▶ REQUIRED TASK: Find each line in the material below that contains the word "width", and copy every such line in full.
====== DATA FOR THIS TASK ======
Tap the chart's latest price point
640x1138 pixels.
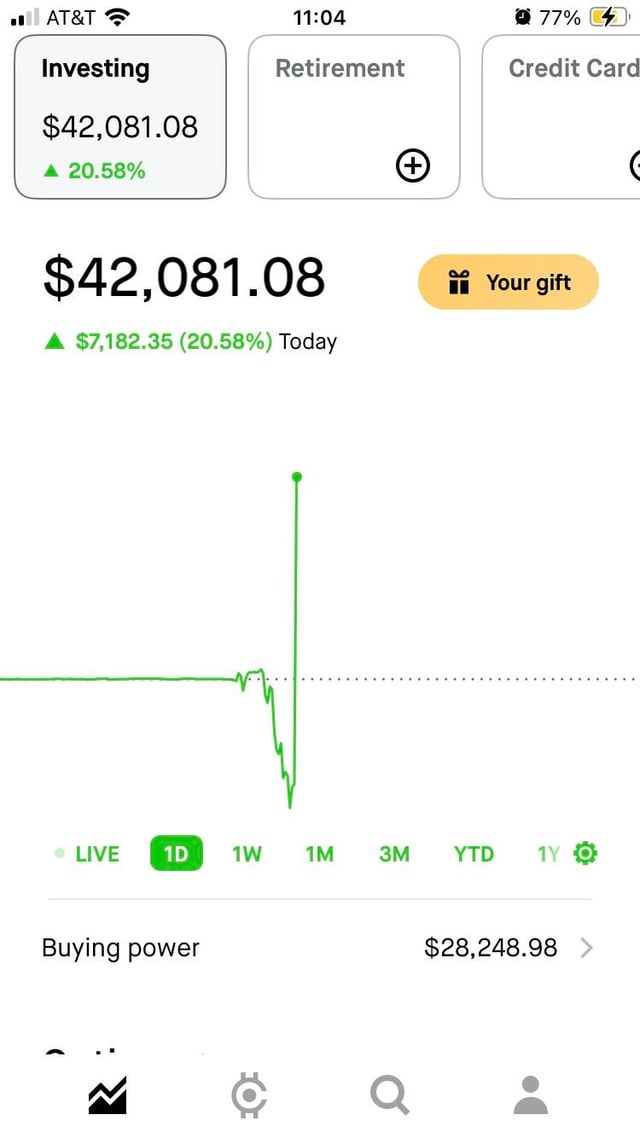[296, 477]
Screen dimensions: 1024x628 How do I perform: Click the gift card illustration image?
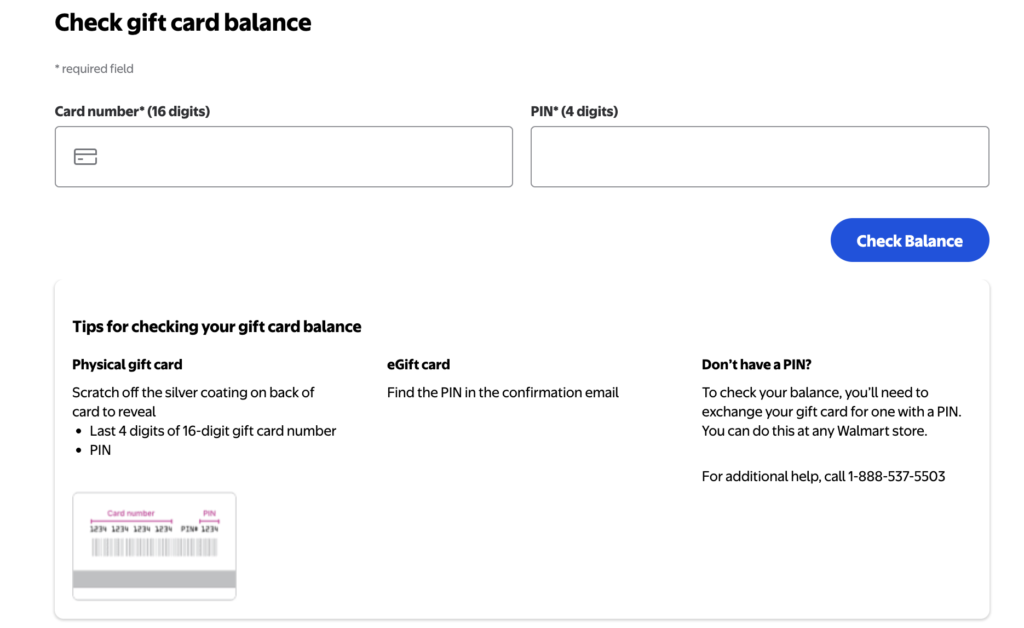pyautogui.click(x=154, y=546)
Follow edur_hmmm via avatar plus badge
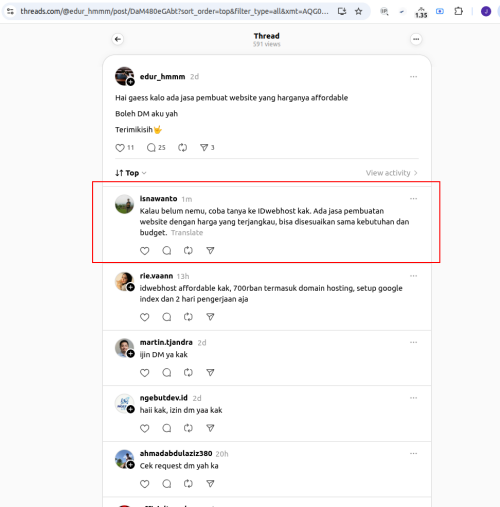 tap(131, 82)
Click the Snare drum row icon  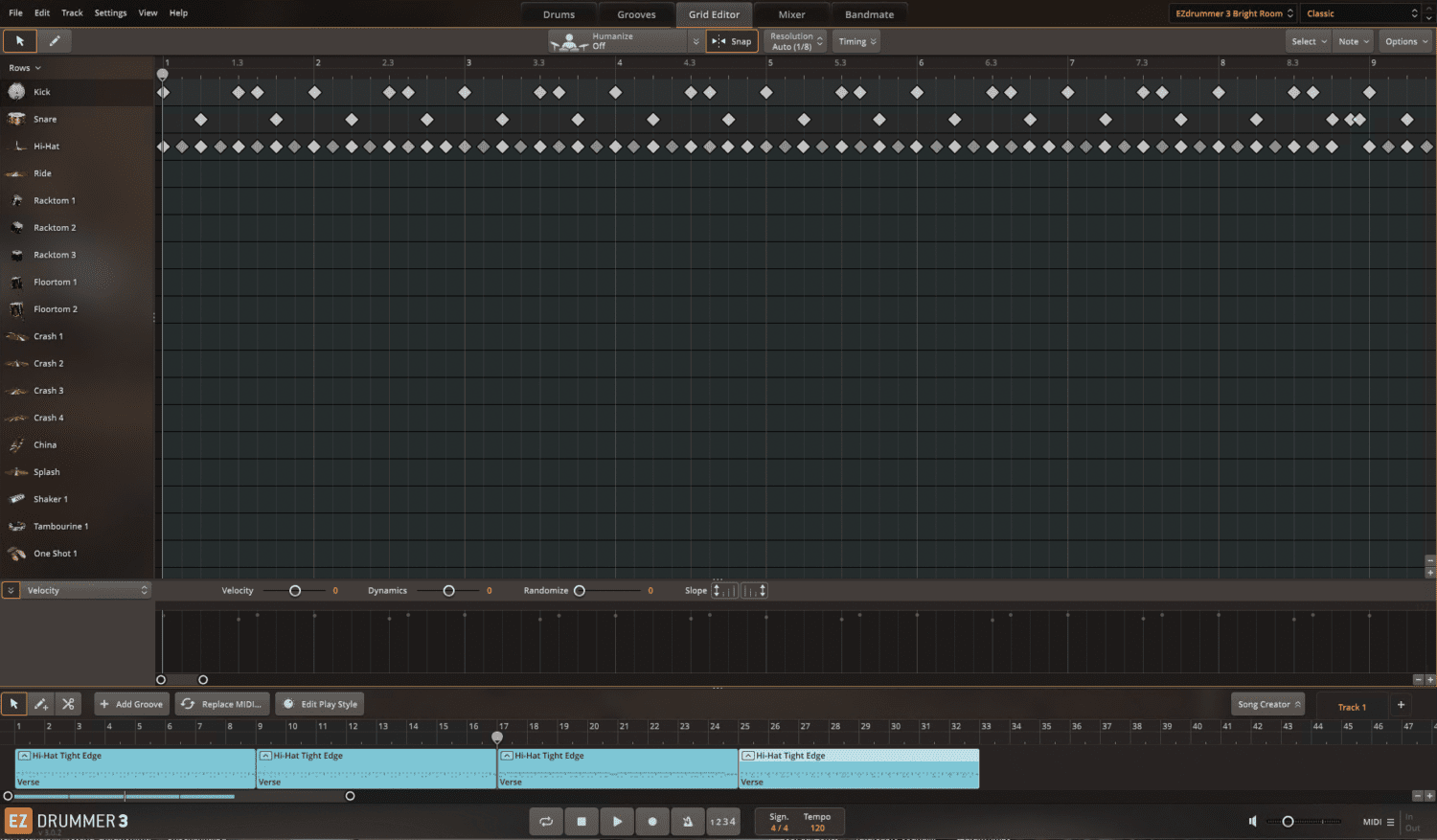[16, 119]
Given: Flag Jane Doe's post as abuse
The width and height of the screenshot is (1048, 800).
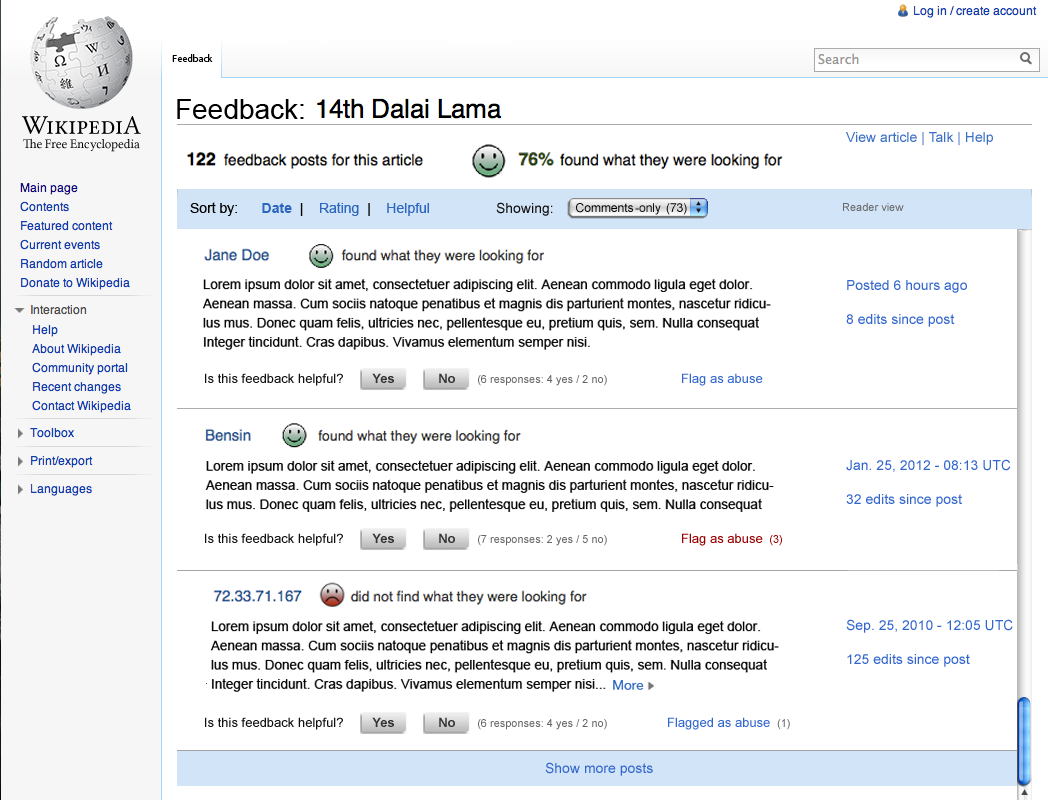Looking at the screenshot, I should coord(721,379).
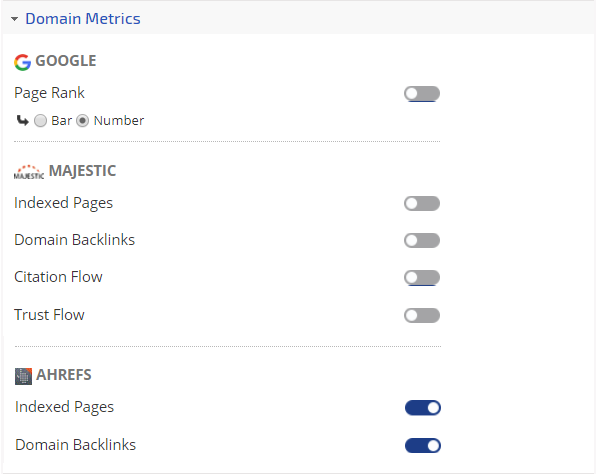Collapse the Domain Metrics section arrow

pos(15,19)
======
====== DATA FOR THIS TASK ======
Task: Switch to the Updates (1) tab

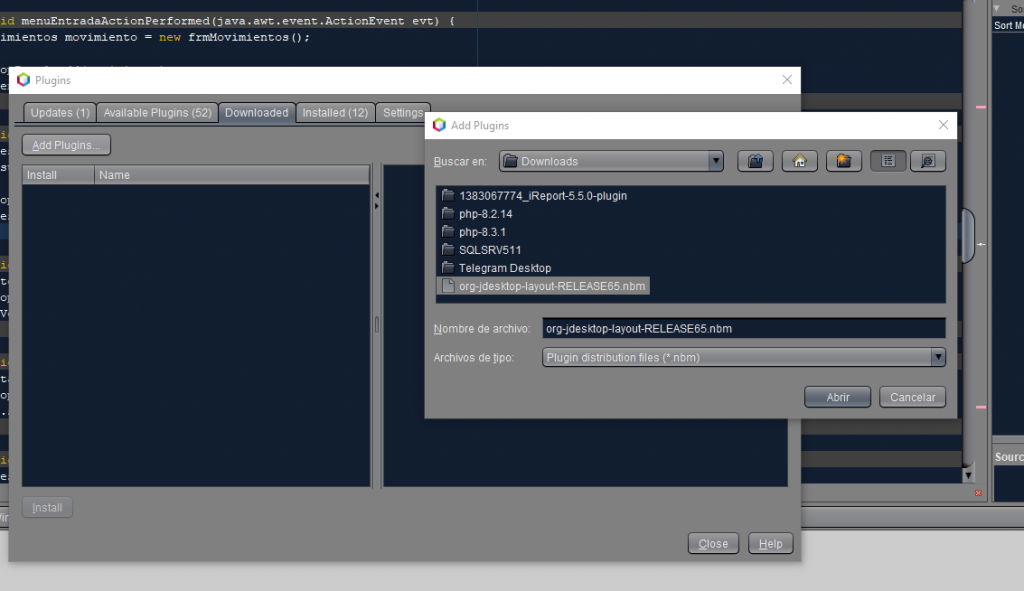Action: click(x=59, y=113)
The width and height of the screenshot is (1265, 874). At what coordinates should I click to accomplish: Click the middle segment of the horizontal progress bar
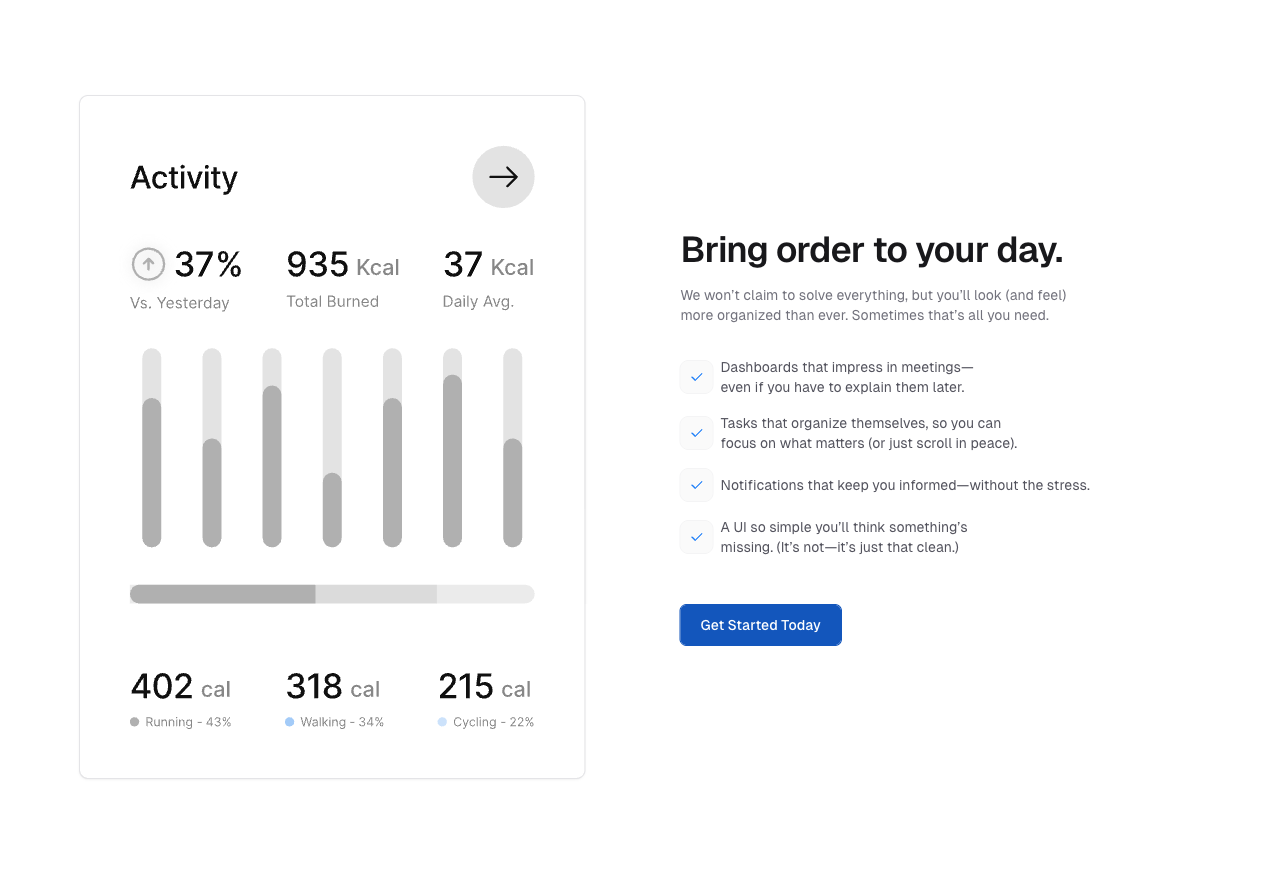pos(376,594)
======
▶ TASK SOLUTION:
The width and height of the screenshot is (1048, 800).
The width and height of the screenshot is (1265, 874). At what coordinates should I click to accomplish: Click the middle segment of the horizontal progress bar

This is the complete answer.